SilverTip257 wrote:
On Thu, Jun 12, 2014 at 10:35 AM, James B. Byrne byrnejb@harte-lyne.ca wrote:
On Wed, June 11, 2014 18:31, Frank Cox wrote:
<snip>
I have a question about SSD respecting security. Recently I have been investigating sanitizing these devices, together with 'smart-phones, tablets and pads which use flash memory persistent storage. Not to
mention the
ubiquitous USB 'memory stick'. I have come to the rather unsettling conclusion that it is effectively impossible to 'sanitize' these things short of complete and utter physical destruction, preferably by
incineration.
Is this in fact the case?
<snip>
I've come to the same conclusion. Due to controller wear leveling and TRIM, it is difficult to fully sanitize a flash memory (USB flash, SSD).

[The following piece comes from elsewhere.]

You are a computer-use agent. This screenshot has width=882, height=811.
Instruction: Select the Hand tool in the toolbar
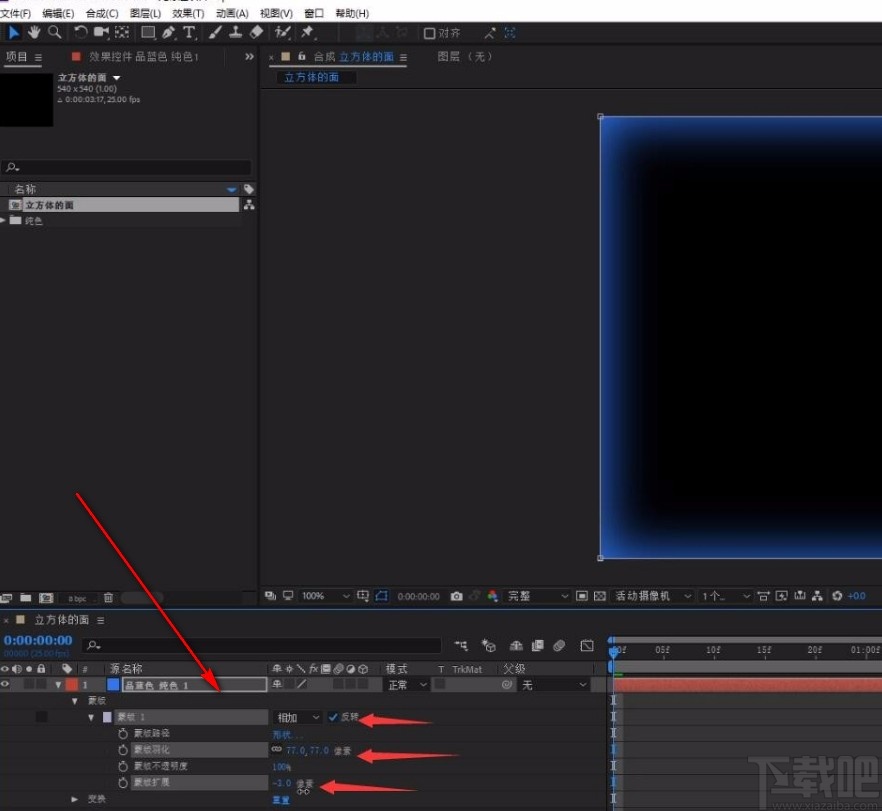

A former employer of mine contracts out destruction of conventional hard drives with a machine that has a hydraulic arm and a wedge. Effectively bending the platters and some of the drive. Hardware destruction (prior to recycling/disposal) in certain business sectors is common place.
Where I work, some of the systems (which are behind an *internal* firewall) have PII and HIPAA data - we're serious about protecting that stuff. When we surplus a server, the drive must be certified to be sanitized - that is, for the ones I do, which is most of them, I need to sign my name to a form that gets stuck on the outside that it's sanitized, making me *personally* responsible for that.
We use two methods: for the drives that are totally dead, or *sigh* the SCSI drives, they get deGaussed. For SATA that's still running, we use DBAN. *Great* software. From what I've read, one pass would probably be good enough, given how data's written these days. With my name certifying it, I do paranoid, and tell DBAN the full 7-pass, DoD 5220.22-M. I *really* don't think anyone's getting anything off that.
We don't have any SSDs, so I can't speak to that. Bet you could deGauss them, easily enough. Or maybe stick 'em on a burner on a stove to get over the Curie point....*
mark
* Techniques that a techie group I belong to refer to as "things to do in someone else's kitchen"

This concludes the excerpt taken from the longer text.